E o cinema a que chamamos porno, mudou muito com a internet. Como é que vê a indústria porno hoje?
Os meus filmes porno preferidos são os dos anos de 1970, quando eram feitos em película. E as pessoas iam vê-los ao cinema, mesmo que fossem salas à parte, especializadas em porno. Havia uma experiência de grupo, havia menos vergonha envolvida no ato de ver pornografia.
Como é que foram os seus primeiros anos como jovem adulto?
Eu era um punk queer, nos anos de 1980. Dava-me com punks e anarquistas, comecei a fazer filmes em super8. Na América do Norte o movimento punk era altamente político. Contra a extrema-direita, contra Reagan. Escrevíamos manifestos, fazíamos banda desenhada, realizávamos filmes de sexo explícito. Também fazia fotografia. Era um movimento underground fortemente anti-establishment.
E ser gay, nesse período?
Nessa altura o movimento gay estava mais ligado à classe média e à burguesia. Foi por isso que me dirigi para o punk, era muito mais interessante, estética e politicamente. Mas também havia muita homofobia. Havia punks radicais, mas sexualmente convencionais.
Hoje a cultura gay quase se pode considerar, de certa forma, institucionalizada. Como é que vê esta evolução?
É verdade que existe um cinema queer muito convencional. Houve uma espécie de assimilação e eu sou sempre contra. Penso que a comunidade queer deve estar sempre na vanguarda, devem fazer as suas coisas fora das regras da ordem dominante, seja ela católica ou capitalista. Toda essa história da representatividade não é muito sincera. Talvez seja sincera, mas para mim é falsa. Mas também há um cinema queer muito sofisticado a ser feito em todo o lado.
A própria questão do casamento entre pessoas do mesmo sexo não é evidente em todo o mundo…
Sou a favor. Toda a gente precisa de uma família. Sobretudo na comunidade gay, por terem sido rejeitados pelas suas próprias famílias. Mas também há muita intolerância em famílias do mesmo sexo, pessoas que apoiam a religião, os militares, o nacionalismo. É um pouco o tema de “The Visitor”, os oprimidos tornam-se opressores.
Como é que a sua família olha para o seu trabalho?

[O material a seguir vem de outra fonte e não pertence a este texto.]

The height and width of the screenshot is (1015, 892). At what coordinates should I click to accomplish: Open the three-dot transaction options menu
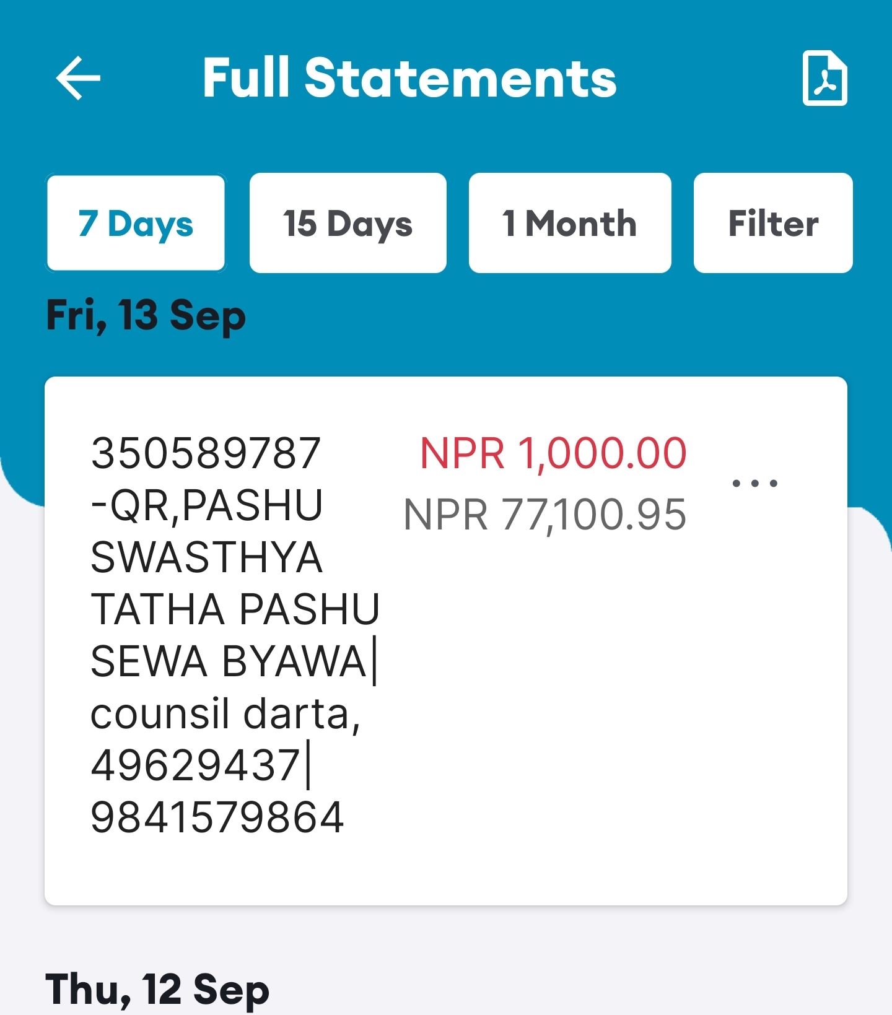[x=754, y=484]
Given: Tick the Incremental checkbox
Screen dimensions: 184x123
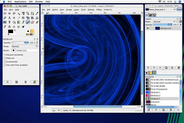Looking at the screenshot, I should click(x=5, y=62).
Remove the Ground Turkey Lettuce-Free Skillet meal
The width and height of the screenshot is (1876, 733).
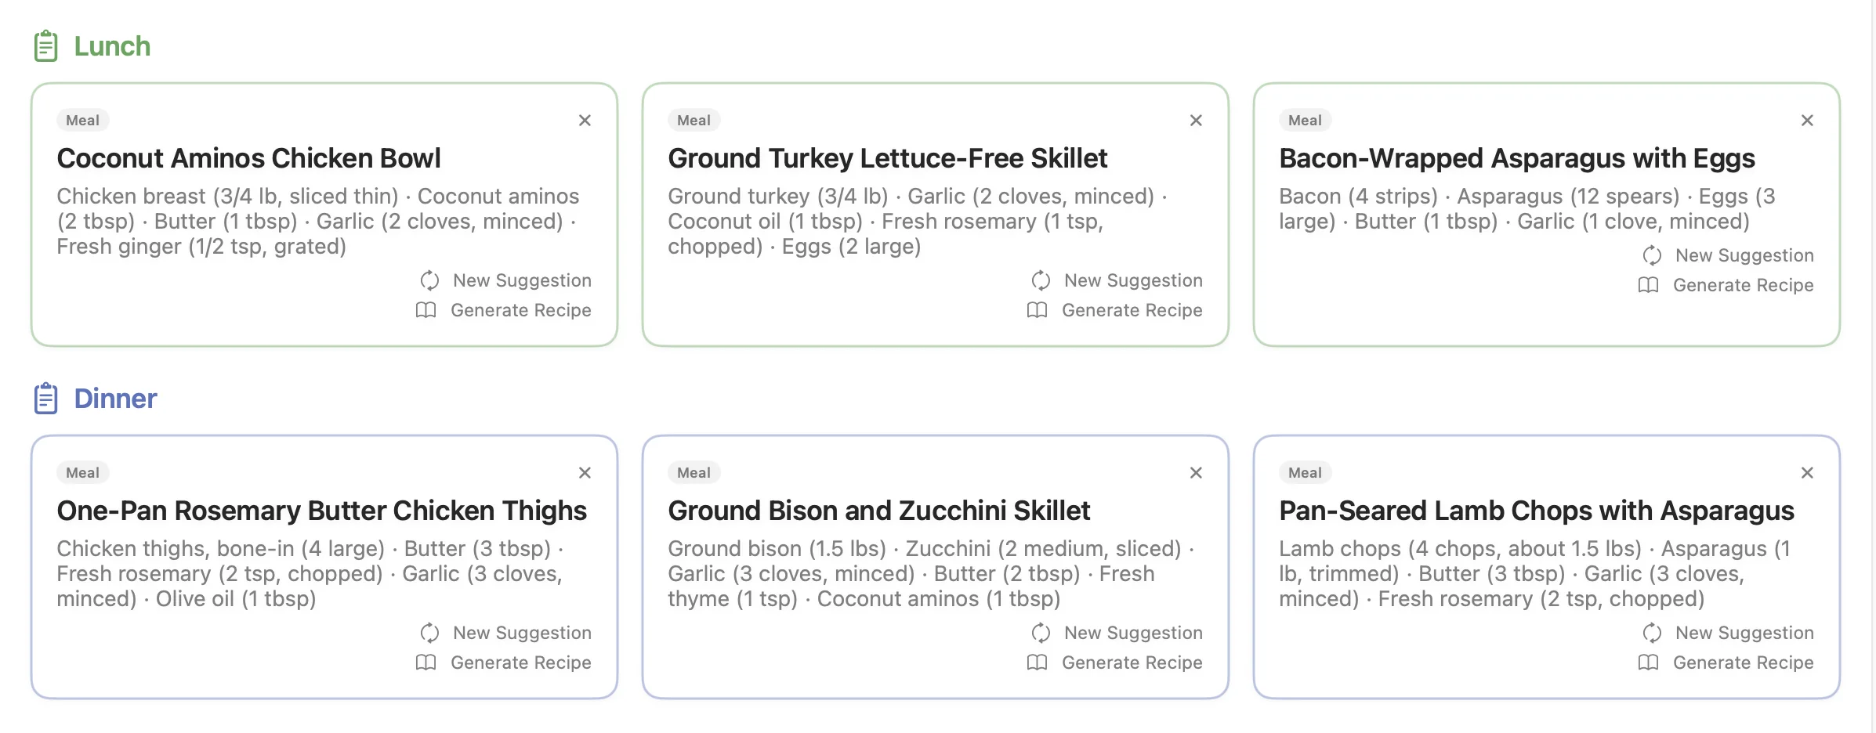pos(1196,120)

Os meus pais têm mais de 90 anos, estão casados há mais de 70. Não veem os meus filmes, mas desde que eu seja feliz e tenha sucesso, está tudo bem. Os meus pais não estudaram muito, o meu pai nunca foi à internet. Eu cresci numa quinta. Mas são pessoas muito inteligentes e muito liberais.
Não deixa de ser curioso ver o seu filme num festival como a Berlinale…
Os meus filmes têm passado em todo o mundo. Já fui selecionado para o Festival de Moscovo. Lembro-me que um dos grandes jornais locais publicou um artigo sobre mim onde me chamava o Trump do cinema porno!